**SUPPLIED DATA:**

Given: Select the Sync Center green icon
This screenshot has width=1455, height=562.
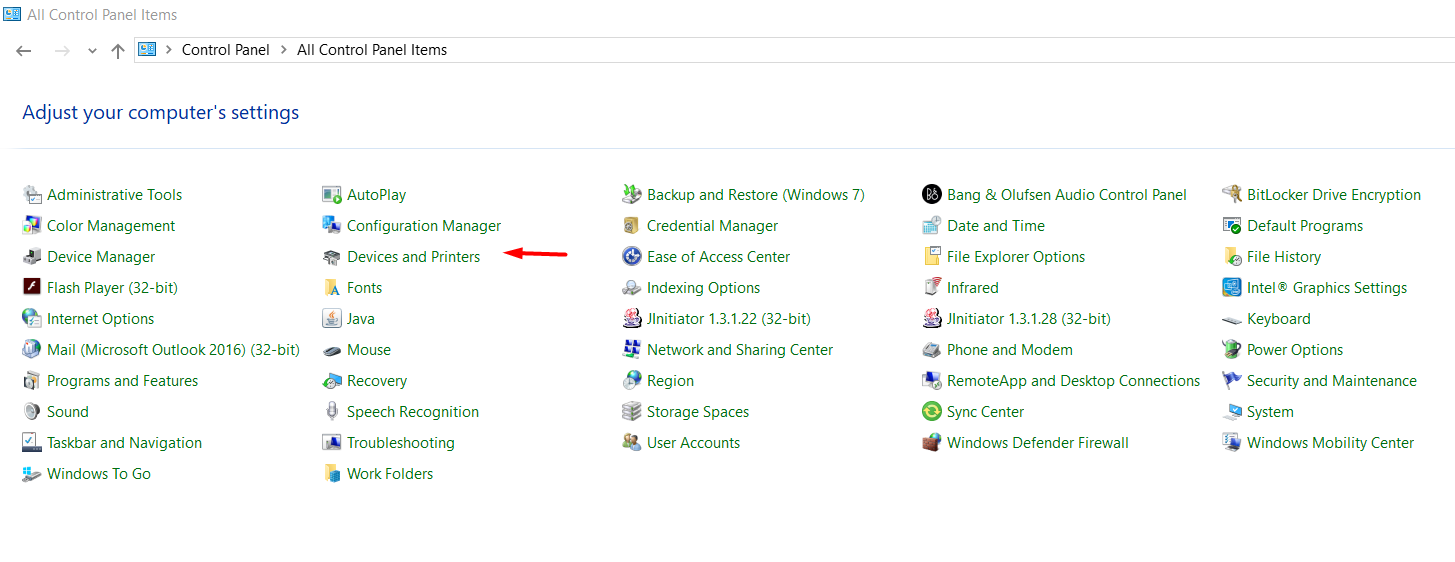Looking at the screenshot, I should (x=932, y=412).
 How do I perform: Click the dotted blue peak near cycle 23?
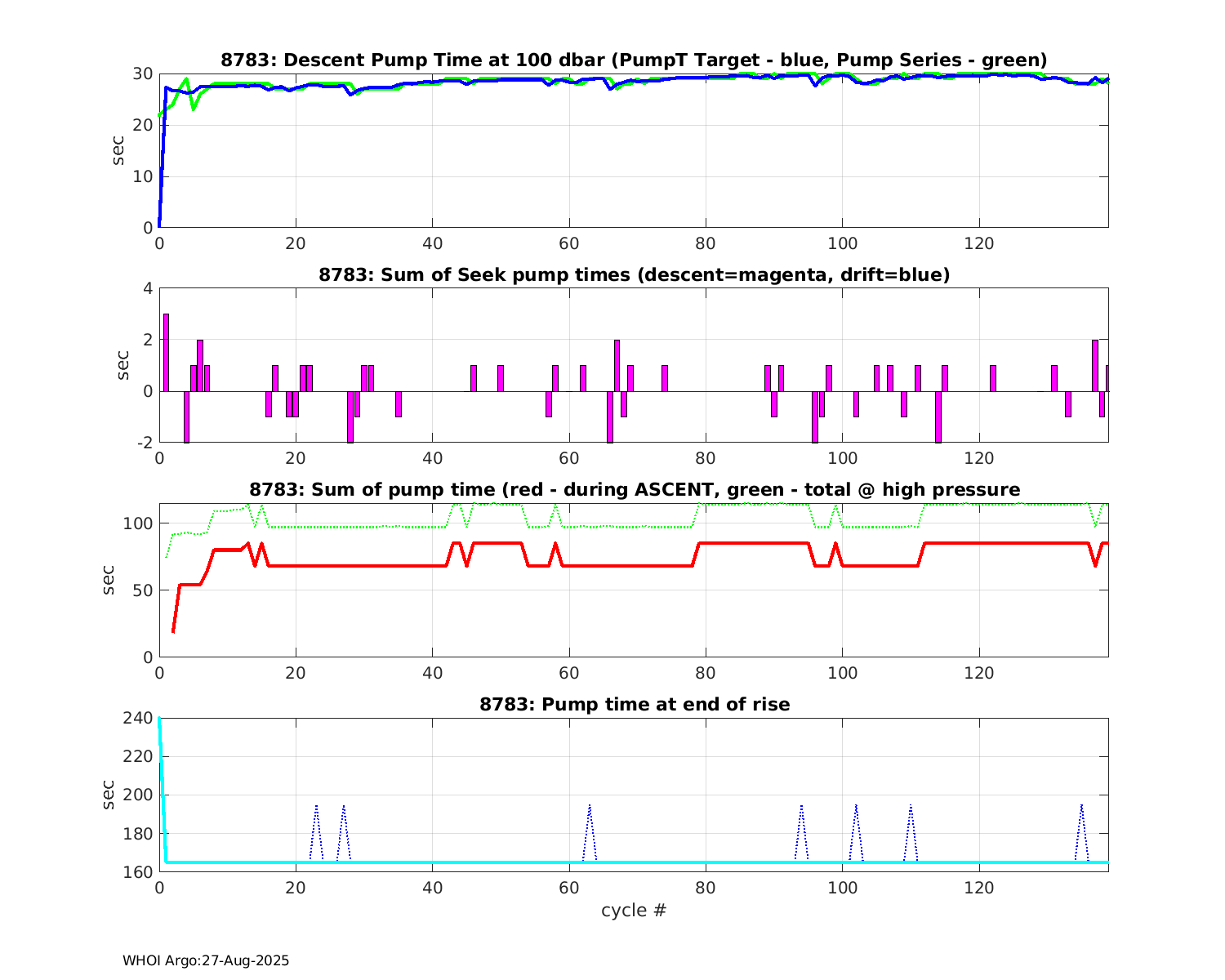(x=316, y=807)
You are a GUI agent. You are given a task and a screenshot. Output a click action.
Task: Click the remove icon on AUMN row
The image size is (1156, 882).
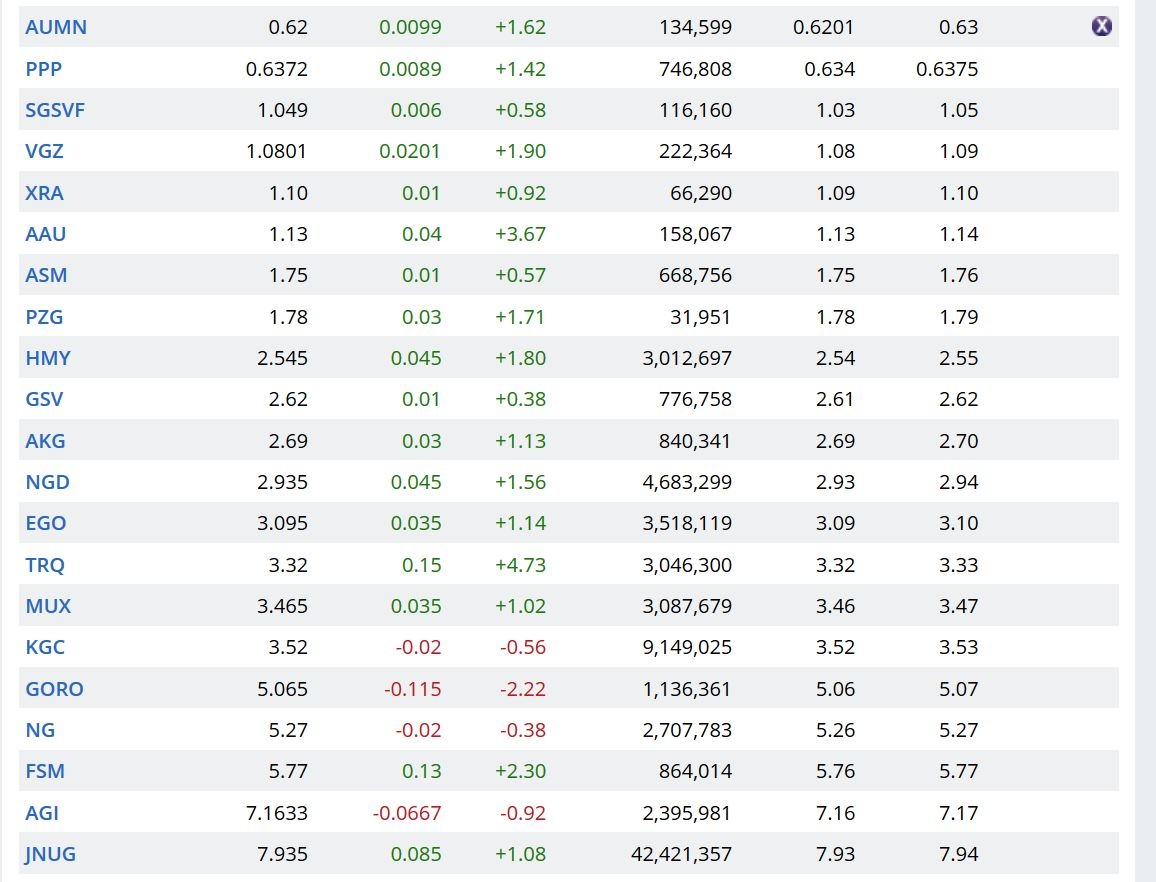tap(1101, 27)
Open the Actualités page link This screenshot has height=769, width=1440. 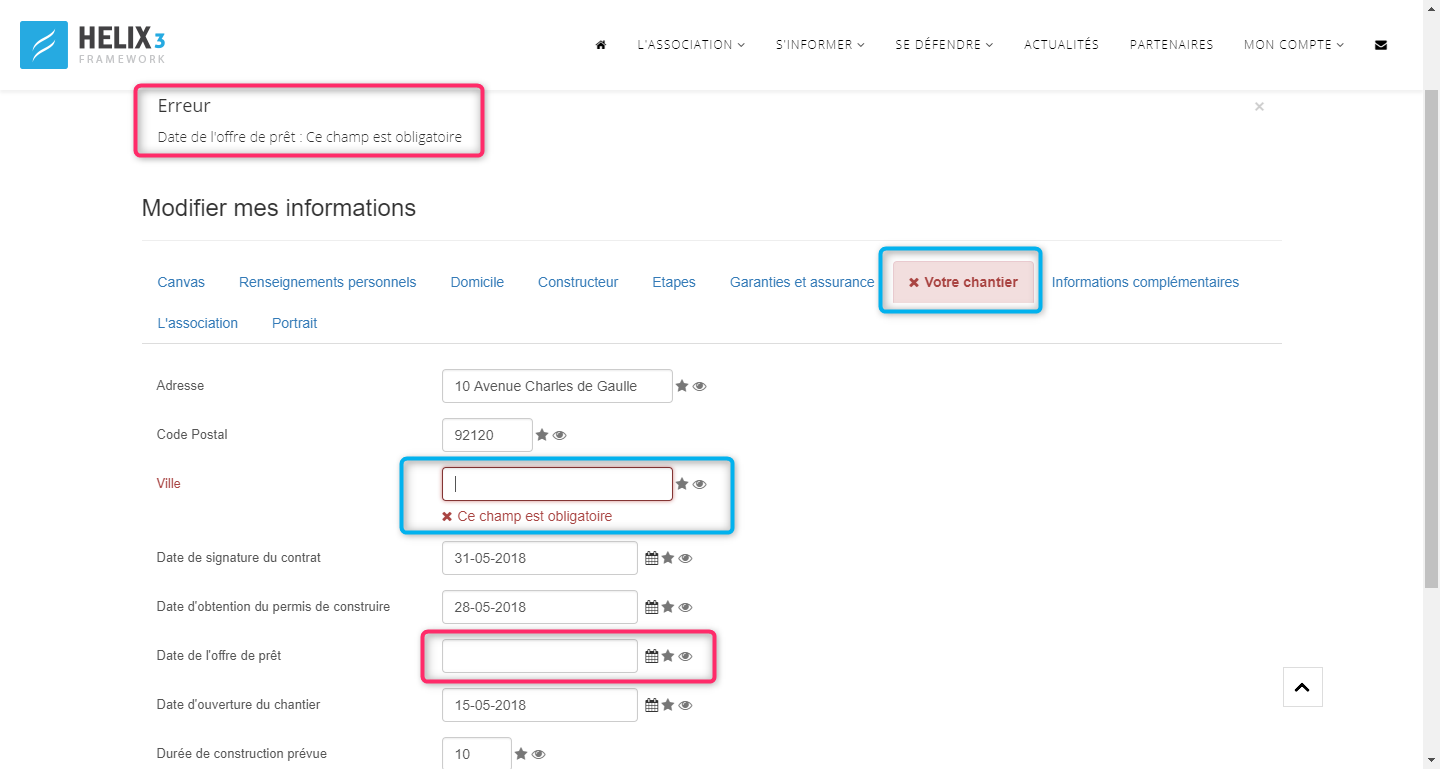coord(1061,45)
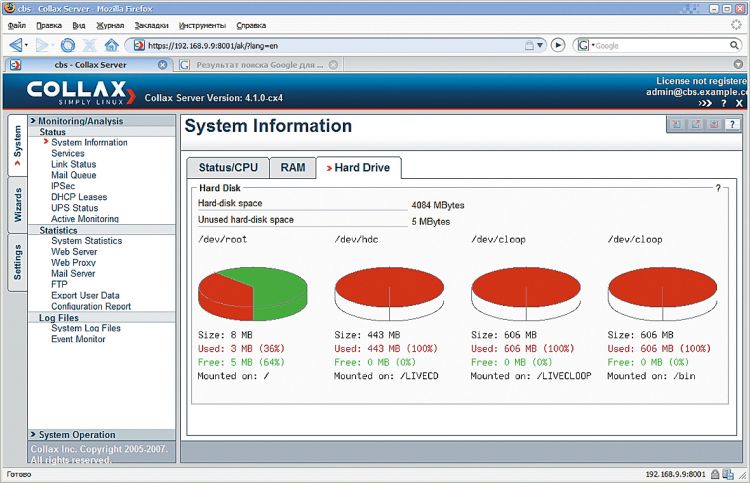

**TASK OBJECTIVE:**
Your response should contain each line of the listing in which the word "icon" occurs.

**ANSWER TO THIS PROBLEM:**
Given: Select the Sync Center green icon
Task: Click the remove icon on AUMN row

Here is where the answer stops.